Tutti gli utenti del primo lotto porta a porta fiorentino sono stati contattati a domicilio ed hanno ricevuto il kit di raccolta (bidoncini, sacchi, bidoni carrellati, materiale informativo, calendario settimanale). L’attività di contattazione non si è limitata alla sola consegna dei materiali, ma ha visto operativi un gruppo di giovani informatori (A-Team) che, nel massimo rispetto delle norme anti Covid 19, ha raccontato alle varie tipologie di utenza (con strumenti diversi) le nuove modalità di raccolta differenziata, al fine di rendere i cittadini partecipi del processo di trasformazione, condividendo gli obiettivi ed i vantaggi che si realizzano con il nuovo sistema di gestione dei rifiuti basato sui principi di economia circolare.

 

L’attività di contattazione sta proseguendo nel secondo lotto interessato, che coinvolge gli utenti residenti nelle aree a bassa densità abitativa dei Quartieri n.1, n. 3 e n. 4: ad oggi, sono oltre 7.200 gli utenti che hanno già ricevuto il kit ed il materiale informativo, compreso il calendario settimanale di raccolta, aggiunge Palazzo Vecchio.

 

L’avvio del servizio “porta a porta” nel lotto 2 è previsto nel prossimo mese di giugno; la trasformazione della raccolta rifiuti a Firenze proseguirà poi su tutto il territorio comunale con differenti metodologie di servizio (porta a porta domiciliare con sacchi e bidoncini; cassonetti stradali smart; postazioni interrate), che avranno in comune la tracciatura di quanto conferito da ogni utente, attraverso tag su bidoncini e sacchetti o con l’utilizzo della nuova chiave elettronica (A-pass) per aprire i contenitori stradali.
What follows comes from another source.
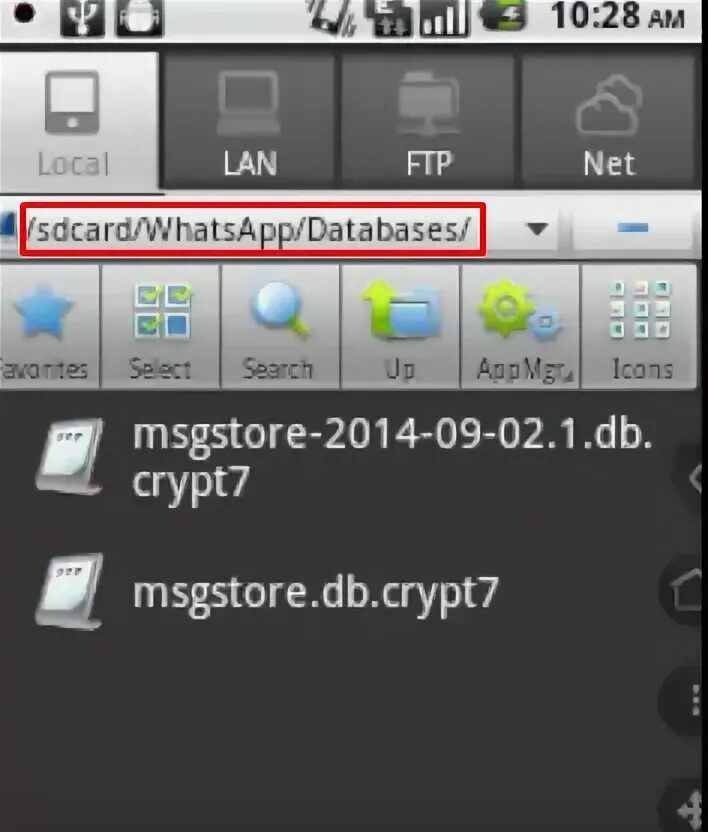Screen dimensions: 708x832
Task: Switch to the Local tab
Action: tap(77, 121)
L’A-pass sarà consegnato, su richiesta, anche a coloro che hanno attivo il servizio “porta a porta”.

 

Firenze Città Circolare coinvolgerà progressivamente tutte le 200mila utenze domestiche e 28mila utenze non domestiche, oltre ai rifiuti prodotti da turisti, city users, pendolari e studenti, e permetterà di valorizzare sempre di più quanto avviato a recupero, riciclaggio o compostaggio delle oltre 133mila tonnellate all’anno raccolte nel solo capoluogo (su un totale di oltre 246 mila tonnellate all’anno di rifiuti raccolti da Alia Servizi Ambientali), incrementando così le raccolte differenziate, con l’obiettivo 70%, e anticipando i target di riciclaggio previsti dalle direttive europee.

 

Sul sito dedicato, oltre a tutte le informazioni di dettaglio, è possibile verificare per ogni strada e piazza di Firenze quale sarà il sistema adottato e la presunta data di avvio del nuovo servizio oltre alla localizzazione degli altri servizi (Ecocentri, Ecofurgoni ed Ecotappe) utili per tutti i rifiuti che per caratteristiche e dimensioni non vanno consegnati ai servizi stradali. Inoltre, con una semplice prenotazione telefonica al call center di Alia, è possibile usufruire del servizio di ritiro ingombranti al proprio domicilio, completamente gratuito.